§ Work to be completed
Which lines in the records below contain the string "menu"? Report each of those lines in full, counting only matches with the same capitalization.

[Word and element location data]
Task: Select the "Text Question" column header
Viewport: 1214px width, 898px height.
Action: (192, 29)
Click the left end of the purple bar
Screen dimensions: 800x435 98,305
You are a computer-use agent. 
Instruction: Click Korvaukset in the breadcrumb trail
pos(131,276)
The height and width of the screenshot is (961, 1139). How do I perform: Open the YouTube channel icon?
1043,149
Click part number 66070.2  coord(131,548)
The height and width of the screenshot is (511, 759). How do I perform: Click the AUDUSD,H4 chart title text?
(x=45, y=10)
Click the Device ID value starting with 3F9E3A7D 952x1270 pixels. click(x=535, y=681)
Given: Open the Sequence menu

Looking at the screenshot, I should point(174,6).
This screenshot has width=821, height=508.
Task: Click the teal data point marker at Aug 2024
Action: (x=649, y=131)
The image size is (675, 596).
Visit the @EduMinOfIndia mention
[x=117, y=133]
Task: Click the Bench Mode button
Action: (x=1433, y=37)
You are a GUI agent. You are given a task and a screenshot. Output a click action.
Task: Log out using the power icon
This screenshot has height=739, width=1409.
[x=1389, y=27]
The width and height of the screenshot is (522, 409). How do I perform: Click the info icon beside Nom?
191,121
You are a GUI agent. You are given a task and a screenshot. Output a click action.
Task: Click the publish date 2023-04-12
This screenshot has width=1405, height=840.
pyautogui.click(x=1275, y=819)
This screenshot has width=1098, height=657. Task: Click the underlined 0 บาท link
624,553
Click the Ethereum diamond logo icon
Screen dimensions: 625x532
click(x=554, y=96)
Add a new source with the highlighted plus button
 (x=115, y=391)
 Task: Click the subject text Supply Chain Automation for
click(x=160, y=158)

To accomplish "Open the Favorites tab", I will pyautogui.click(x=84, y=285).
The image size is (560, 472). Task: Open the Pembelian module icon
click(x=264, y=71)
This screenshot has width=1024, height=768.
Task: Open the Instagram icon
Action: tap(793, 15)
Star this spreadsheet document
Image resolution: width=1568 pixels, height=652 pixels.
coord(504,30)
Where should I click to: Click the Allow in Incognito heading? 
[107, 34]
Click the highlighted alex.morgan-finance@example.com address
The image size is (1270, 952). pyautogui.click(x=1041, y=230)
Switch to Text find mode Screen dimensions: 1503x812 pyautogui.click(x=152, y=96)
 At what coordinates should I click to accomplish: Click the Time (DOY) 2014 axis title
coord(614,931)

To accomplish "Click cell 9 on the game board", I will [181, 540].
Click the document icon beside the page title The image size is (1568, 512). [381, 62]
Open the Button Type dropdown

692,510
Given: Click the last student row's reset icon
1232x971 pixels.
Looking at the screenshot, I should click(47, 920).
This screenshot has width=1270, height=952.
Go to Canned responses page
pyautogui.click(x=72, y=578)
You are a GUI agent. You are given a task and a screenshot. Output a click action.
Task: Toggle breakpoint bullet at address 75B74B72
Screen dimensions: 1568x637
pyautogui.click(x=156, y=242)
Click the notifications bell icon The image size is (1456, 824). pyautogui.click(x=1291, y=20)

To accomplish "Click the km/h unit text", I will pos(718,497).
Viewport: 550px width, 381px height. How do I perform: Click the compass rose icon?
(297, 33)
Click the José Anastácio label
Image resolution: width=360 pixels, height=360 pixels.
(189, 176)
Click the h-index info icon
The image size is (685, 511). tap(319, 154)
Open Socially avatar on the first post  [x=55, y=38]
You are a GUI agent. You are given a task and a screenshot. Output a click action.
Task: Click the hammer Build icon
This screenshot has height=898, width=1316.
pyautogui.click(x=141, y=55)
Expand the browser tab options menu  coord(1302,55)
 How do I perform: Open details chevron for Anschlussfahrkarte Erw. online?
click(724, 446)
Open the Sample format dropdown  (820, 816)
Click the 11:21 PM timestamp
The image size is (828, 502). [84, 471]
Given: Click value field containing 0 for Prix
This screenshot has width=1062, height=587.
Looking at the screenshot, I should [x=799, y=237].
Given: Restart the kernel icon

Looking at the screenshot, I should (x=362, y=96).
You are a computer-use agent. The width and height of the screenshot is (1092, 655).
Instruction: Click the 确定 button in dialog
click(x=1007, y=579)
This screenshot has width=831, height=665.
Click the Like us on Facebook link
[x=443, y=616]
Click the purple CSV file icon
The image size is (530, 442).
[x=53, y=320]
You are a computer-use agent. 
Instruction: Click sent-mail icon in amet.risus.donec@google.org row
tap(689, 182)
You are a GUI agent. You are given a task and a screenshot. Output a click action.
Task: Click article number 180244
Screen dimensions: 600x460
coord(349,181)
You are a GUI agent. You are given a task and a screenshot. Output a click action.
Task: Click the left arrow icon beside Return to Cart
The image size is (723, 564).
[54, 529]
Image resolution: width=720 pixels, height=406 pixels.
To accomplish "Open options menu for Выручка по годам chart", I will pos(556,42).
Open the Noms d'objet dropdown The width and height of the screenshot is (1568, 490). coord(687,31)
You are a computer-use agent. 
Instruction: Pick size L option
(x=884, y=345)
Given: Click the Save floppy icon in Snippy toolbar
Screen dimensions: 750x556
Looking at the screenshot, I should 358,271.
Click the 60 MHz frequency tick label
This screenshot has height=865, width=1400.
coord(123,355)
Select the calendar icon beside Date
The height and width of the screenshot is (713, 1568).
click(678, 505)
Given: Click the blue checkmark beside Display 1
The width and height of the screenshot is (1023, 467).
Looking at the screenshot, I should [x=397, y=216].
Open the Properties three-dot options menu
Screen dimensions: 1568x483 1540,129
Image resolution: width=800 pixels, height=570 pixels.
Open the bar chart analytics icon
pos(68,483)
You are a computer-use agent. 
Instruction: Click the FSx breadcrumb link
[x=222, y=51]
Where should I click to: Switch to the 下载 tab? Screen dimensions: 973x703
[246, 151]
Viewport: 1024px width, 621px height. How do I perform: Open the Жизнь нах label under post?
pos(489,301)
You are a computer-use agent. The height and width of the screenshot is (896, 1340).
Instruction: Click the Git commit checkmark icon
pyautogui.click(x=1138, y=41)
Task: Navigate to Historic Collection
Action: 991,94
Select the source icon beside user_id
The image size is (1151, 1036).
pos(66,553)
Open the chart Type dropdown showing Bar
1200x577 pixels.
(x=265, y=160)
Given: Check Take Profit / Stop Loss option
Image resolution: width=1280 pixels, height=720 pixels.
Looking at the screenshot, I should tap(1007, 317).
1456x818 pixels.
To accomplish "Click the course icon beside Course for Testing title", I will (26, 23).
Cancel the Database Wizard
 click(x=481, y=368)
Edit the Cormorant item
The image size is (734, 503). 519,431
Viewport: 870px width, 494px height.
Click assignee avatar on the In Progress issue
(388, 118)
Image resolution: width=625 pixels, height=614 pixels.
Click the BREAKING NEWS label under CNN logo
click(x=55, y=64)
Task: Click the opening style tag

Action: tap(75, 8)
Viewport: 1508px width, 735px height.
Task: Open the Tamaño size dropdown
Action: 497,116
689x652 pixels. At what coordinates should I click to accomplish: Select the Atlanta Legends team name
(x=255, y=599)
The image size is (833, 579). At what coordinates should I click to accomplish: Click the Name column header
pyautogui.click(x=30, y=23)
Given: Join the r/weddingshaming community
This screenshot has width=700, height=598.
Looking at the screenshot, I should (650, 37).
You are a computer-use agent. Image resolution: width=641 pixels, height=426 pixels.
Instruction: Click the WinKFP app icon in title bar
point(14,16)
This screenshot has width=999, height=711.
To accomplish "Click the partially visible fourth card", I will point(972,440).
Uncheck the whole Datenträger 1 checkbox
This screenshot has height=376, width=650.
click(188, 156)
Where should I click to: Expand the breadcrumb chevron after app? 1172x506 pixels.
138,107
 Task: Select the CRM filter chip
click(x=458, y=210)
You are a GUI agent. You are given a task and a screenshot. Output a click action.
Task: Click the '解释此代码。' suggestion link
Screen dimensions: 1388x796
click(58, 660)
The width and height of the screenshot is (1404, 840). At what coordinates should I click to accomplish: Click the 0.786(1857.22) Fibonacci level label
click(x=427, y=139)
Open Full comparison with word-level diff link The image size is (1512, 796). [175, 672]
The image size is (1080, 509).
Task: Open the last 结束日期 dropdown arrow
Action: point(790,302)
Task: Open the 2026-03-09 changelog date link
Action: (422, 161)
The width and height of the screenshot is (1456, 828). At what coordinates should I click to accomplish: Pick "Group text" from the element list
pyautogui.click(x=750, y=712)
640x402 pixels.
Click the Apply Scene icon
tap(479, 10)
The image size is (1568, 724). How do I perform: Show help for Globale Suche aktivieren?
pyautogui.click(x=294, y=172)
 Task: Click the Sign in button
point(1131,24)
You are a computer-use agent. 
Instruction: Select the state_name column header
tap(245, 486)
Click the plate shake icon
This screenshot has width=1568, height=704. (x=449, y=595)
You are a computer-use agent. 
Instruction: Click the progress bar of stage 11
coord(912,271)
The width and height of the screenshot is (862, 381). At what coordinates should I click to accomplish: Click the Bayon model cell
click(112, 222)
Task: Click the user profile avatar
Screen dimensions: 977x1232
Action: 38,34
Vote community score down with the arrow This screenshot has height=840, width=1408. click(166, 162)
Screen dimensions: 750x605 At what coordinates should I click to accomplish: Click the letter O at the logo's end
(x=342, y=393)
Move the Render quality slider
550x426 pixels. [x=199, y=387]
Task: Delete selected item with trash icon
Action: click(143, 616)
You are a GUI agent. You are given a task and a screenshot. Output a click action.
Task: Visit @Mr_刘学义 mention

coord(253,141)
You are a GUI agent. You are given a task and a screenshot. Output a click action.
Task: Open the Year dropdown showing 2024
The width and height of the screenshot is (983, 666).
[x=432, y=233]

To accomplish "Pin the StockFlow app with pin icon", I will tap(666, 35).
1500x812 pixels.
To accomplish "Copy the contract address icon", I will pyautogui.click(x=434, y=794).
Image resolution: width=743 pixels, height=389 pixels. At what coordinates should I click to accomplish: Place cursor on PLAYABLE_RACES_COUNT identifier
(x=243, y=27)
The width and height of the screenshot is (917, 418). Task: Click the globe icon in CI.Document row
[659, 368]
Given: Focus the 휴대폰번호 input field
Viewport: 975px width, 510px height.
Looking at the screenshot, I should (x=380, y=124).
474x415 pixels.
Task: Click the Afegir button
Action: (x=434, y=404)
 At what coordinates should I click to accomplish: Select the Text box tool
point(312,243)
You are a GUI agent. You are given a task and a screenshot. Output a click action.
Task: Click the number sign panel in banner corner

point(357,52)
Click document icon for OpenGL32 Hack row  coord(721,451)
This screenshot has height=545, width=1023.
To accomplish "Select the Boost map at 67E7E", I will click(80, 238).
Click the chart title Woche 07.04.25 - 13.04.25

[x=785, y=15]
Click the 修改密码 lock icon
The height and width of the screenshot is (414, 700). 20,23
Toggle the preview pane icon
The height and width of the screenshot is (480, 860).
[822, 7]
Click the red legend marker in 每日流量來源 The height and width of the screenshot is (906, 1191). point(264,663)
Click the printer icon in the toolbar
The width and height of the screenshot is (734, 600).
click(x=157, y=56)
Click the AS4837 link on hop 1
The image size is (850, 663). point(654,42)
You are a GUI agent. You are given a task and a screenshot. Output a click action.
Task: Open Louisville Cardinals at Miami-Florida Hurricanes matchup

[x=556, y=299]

§ Answer to this task
Given: Open the Sequence menu
Expand the browser tab options menu  coord(1302,55)
To accomplish "Open options menu for Выручка по годам chart", I will pos(556,42).
Open the Properties three-dot options menu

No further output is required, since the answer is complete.